Leading a multigenerational organization
The oldest members of Gen Z are starting to land their first jobs and, for the first time ever, five distinct generations are present in the workforce in many economies – highlighting differences in generational ambitions, attitudes, technology skills, and ethics that are impacting management styles and how work is done.
The collision of more generations in a workplace – unless their mindsets and expectations are carefully managed – could potentially lead to long-term turbulence. To overcome this threat, leaders need to accept that one size doesn’t fit all in leading a multigenerational workforce, a challenge for which too few organizations are prepared.
No doubt that there are differences among generations. However emerging research suggests that the differences are slightly overstated and can effectively being addressed and leveraged leading to a stronger organization and bottom line if managed the right way.

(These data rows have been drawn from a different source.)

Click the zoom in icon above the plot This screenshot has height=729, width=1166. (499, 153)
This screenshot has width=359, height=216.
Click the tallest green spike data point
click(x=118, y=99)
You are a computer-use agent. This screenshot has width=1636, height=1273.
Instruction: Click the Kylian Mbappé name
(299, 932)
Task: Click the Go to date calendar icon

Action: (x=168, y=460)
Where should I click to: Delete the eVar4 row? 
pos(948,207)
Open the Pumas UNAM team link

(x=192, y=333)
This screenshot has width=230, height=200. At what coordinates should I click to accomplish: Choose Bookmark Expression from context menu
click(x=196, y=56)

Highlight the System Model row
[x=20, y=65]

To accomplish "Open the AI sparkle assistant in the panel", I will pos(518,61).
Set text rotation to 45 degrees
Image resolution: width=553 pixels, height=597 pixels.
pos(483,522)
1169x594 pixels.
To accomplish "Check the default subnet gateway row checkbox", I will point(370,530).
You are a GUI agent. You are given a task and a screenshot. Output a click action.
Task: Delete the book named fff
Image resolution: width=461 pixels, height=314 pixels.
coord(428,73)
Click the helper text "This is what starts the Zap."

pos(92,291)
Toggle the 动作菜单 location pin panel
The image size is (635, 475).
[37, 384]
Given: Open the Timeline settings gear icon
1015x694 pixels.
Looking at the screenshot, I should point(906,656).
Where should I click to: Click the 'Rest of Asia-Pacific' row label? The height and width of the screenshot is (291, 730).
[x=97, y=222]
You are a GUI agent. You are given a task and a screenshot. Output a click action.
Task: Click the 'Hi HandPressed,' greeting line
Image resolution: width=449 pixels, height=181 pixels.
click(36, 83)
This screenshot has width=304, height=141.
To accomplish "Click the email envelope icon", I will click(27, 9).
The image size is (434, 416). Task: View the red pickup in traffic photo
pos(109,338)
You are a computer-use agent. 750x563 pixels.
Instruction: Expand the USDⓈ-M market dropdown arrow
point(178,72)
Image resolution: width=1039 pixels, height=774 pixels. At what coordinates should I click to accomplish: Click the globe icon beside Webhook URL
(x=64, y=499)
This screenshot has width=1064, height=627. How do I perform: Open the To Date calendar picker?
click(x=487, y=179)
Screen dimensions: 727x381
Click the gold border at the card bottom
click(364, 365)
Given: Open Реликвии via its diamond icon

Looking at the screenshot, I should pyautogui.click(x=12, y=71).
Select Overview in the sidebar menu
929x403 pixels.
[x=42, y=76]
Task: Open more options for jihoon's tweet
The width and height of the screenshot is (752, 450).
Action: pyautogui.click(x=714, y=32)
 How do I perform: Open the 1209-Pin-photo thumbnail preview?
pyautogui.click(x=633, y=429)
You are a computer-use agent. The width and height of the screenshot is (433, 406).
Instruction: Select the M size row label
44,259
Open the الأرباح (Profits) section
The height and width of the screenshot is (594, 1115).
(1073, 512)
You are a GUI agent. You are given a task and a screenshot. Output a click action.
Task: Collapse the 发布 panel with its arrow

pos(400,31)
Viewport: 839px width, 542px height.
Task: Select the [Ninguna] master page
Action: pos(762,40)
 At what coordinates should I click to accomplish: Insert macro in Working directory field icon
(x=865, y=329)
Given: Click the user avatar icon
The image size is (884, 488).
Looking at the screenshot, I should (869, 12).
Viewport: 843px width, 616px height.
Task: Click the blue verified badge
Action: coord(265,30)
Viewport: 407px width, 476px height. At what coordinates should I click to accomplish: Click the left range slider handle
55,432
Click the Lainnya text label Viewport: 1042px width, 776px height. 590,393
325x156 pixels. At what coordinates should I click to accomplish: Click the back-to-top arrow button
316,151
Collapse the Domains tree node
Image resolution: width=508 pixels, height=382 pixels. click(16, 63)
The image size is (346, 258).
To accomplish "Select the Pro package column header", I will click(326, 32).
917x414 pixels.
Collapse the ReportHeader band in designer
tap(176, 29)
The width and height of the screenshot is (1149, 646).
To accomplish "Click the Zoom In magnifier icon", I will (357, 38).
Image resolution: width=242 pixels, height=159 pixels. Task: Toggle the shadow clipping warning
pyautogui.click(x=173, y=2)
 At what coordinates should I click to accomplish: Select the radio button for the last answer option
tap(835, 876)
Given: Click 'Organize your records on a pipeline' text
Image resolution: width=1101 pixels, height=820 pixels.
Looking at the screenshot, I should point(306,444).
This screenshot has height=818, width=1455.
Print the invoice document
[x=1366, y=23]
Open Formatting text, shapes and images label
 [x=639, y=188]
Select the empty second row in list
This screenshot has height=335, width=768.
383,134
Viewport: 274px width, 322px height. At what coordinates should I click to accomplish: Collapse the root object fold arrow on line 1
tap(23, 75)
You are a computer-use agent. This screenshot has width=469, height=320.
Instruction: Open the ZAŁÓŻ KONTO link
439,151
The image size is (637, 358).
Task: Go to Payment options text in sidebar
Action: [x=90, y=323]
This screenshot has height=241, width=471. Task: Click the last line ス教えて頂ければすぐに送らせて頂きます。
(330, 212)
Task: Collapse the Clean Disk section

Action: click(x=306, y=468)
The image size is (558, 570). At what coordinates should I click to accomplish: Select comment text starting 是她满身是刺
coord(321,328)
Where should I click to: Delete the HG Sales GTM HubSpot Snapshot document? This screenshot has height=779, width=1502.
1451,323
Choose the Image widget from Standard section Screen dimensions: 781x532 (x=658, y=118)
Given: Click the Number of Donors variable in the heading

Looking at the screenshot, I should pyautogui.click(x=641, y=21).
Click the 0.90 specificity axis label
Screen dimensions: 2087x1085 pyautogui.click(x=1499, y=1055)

Examples of companies actively managing multigenerational differences
General Mills: Years ago General Mills invented a board game called “Leading Through the Generations” to teach employees about work and communication styles in different generations. The purpose of the game was to open up a dialogue among co-workers and help them to understand people that have different methods to get work done. (Source: The Multi-Generational Workforce)
Ernst &Young:For some years, Ernst & Young has held workshops to help foster understanding and teamwork among its multi-generational workforce. These focus on developing leadership skills across generations and tapping into “emotional intelligence” to better understand the underlying values of each generation. (Source: The Multi-Generational Workforce)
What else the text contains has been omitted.